• To-do list:
a: In the reflection on spiritual growth, copy the passage starting at "For human beings, growth" and ending at "is utterly exhausting.".
b: According to the reflection on spiritual growth, where did the writer spend the weekend working with the group of youth?
c: Render this sentence from the reflection on spiritual growth in Spanish: "It was full of great lessons in humility and resignation, flexibility and acceptance."

* start Passage to read *

What David Whyte is trying to highlight by use of this poem is that when we stop struggling to figure everything out, just let go and move towards our true nature, everything falls into place, and we find our true grace and majesty. This poem, and the concept that Whyte was using it to illustrate resonates with me deeply. Maybe it will with you too. What spoke to me the most was that the natural progression for human beings is growth -- spiritual growth. And when we let go of everything else and focus solely on this responsibility, and leave the rest up to a higher power, everything starts falling into place.

For human beings, growth necessarily means change, because in order to continue growing, we have to meet and overcome new challenges, which we will not encounter if we continuously do the same things with the same people over and over endlessly. Change, letting go, moving forward and embracing new experiences is therefore moving towards our true nature. Fighting it--clinging to what we know and are familiar with is actually limiting spiritual growth. It is going against the tide. And as I have found over the last year, it is utterly exhausting.

This weekend I was asked to go assist with a class of 24 youth between the ages of 12 and 14. One of the two teachers that had been working with the group had had to leave, and the man who was teaching it was in need of a co-pilot. When I first heard the words twenty-four, a voice in me said -- "Quick! Run! You do not know how to handle 24 youth that age". Children and older your I have more experience with, but junior youth? I immediately started fighting against my nature--the voice in me that knew the minute I was asked that of course I would say yes. The thing is though -- whereas in the past when I was fighting that inner voice of my true nature I did not know I was doing it. Now I have somehow acquired the annoying capacity to see and identify my own fear, and the fact that it is my fear alone that is leading me to want to pull away from what is right, which leaves me with a very clear understanding of what I must do if I want to reclaim my peace of mind and heart. Embrace it and keep moving forward. Which is why despite my initial (and perfectly justified, it turned out) fear about working with such a large group of teenagers, I found myself in Santa Cruz this weekend, working with and learning from said group!

The weekend was an important one. It was full of beauty, but it was also full of awkward and uncomfortable and even painful experiences. It was full of great lessons in humility and resignation, flexibility and acceptance. I was challenged to let go of even the remotest trace of pride or self as I dealt with kids questioning everything I did or said; kids ignoring me, talking over me, refusing to pay attention even when I had asked them to repeatedly. But I also learned to listen better. To collaborate better with my co-teacher, whose ideas and process were very different from my own. And to appreciate the joy, enthusiasm, and purity with which the youth prayed, laughed, and shared with me and with the rest of the group. It was an incredibly hard weekend, but despite all the challenges -- or perhaps because of them, I left to drive home on Sunday feeling a deep sense of grace. As David Whyte says, in these times of personal transformation there is great beauty and also a good deal of what seems at the time like ugliness. Both are necessary parts of growth.

* end Passage to read *
* start Records supplied *

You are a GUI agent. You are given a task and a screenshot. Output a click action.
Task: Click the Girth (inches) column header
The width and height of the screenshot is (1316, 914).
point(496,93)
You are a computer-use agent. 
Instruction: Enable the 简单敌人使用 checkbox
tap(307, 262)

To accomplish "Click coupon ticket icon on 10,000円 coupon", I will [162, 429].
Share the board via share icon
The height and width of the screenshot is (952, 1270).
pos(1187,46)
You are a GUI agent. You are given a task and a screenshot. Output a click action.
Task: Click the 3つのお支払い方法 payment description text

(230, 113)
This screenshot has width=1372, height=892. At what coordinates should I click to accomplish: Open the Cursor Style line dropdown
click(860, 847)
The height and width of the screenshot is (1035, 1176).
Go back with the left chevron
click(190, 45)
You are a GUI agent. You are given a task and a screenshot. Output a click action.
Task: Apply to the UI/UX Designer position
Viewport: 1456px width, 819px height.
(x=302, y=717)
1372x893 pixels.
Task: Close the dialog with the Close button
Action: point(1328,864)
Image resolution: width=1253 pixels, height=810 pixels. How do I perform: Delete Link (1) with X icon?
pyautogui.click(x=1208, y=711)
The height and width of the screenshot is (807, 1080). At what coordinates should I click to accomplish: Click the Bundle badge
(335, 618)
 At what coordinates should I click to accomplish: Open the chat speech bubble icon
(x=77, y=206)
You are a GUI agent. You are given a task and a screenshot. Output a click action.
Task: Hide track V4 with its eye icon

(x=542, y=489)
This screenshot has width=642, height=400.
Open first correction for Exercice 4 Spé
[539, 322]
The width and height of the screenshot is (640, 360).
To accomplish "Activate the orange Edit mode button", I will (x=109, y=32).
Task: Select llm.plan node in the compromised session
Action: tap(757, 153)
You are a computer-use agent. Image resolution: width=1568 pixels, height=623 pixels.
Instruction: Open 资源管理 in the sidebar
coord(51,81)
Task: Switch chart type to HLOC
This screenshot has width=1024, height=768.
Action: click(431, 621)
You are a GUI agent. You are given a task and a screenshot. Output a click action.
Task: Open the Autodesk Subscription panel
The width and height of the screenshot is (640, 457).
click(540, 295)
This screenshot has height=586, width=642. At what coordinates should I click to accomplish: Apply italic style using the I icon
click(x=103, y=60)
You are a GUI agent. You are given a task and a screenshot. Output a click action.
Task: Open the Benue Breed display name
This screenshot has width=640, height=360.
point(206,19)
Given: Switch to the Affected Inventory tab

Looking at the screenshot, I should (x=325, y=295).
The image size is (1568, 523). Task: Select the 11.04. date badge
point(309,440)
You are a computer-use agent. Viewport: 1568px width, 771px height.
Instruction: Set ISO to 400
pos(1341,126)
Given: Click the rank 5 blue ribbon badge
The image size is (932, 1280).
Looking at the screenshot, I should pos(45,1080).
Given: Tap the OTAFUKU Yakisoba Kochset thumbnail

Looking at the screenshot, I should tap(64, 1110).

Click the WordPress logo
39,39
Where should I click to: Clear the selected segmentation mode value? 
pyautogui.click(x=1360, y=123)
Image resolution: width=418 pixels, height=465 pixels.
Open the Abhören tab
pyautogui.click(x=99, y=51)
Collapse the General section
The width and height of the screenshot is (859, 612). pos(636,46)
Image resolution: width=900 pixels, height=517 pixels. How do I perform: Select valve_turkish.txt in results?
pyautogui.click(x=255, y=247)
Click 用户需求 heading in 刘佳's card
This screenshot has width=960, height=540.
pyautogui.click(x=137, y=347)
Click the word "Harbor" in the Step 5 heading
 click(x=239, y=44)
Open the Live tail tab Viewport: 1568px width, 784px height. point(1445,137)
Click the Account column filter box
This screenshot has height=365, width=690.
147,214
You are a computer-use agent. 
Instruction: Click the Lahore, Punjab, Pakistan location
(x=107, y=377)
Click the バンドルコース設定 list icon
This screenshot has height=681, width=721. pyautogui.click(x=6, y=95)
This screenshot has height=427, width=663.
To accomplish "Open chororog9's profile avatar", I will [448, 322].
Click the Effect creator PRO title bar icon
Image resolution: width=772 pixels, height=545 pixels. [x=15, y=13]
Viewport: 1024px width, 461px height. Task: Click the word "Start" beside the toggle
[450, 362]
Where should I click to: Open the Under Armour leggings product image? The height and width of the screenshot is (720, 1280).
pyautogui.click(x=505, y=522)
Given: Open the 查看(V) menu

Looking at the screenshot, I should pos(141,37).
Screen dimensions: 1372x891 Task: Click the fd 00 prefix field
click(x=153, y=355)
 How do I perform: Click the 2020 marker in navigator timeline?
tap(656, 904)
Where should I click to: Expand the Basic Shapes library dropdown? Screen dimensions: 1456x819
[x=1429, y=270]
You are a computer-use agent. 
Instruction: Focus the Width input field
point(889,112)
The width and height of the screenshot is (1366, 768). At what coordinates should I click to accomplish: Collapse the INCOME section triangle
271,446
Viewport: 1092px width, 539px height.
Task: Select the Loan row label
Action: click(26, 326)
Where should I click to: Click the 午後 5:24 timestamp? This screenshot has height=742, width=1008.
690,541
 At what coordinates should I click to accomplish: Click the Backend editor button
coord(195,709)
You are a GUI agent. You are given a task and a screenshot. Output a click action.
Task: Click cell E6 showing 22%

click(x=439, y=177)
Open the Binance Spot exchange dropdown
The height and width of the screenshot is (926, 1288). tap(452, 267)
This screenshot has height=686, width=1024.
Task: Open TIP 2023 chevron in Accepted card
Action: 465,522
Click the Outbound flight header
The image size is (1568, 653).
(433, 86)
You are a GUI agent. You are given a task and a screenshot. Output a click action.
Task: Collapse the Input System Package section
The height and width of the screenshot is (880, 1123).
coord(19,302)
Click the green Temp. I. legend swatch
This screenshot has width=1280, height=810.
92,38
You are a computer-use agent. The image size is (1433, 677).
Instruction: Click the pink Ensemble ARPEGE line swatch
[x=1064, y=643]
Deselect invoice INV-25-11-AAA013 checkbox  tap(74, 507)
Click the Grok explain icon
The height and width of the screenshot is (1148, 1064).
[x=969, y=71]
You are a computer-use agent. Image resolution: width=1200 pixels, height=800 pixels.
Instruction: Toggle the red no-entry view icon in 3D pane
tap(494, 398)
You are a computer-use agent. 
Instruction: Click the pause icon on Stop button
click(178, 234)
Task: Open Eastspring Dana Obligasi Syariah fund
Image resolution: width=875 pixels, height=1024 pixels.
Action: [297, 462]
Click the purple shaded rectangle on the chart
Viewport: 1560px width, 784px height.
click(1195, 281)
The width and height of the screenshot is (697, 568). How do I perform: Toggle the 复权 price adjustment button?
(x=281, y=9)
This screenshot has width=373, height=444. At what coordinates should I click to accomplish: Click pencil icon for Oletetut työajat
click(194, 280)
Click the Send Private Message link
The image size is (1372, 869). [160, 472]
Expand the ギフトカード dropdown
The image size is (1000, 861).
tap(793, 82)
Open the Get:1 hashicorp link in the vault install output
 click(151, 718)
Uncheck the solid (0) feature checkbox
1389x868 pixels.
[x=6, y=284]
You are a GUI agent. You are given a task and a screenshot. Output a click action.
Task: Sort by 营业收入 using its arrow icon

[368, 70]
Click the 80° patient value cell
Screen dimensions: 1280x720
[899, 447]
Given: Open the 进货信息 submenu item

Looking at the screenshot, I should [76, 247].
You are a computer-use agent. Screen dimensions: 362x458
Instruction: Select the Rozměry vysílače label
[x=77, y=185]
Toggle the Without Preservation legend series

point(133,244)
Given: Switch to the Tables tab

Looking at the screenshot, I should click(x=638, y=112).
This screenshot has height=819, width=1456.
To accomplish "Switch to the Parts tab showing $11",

* end Records supplied *

• Expected results:
a:
For human beings, growth necessarily means change, because in order to continue growing, we have to meet and overcome new challenges, which we will not encounter if we continuously do the same things with the same people over and over endlessly. Change, letting go, moving forward and embracing new experiences is therefore moving towards our true nature. Fighting it--clinging to what we know and are familiar with is actually limiting spiritual growth. It is going against the tide. And as I have found over the last year, it is utterly exhausting.

b: In Santa Cruz.

c: Estuvo lleno de grandes lecciones de humildad y resignación, flexibilidad y aceptación.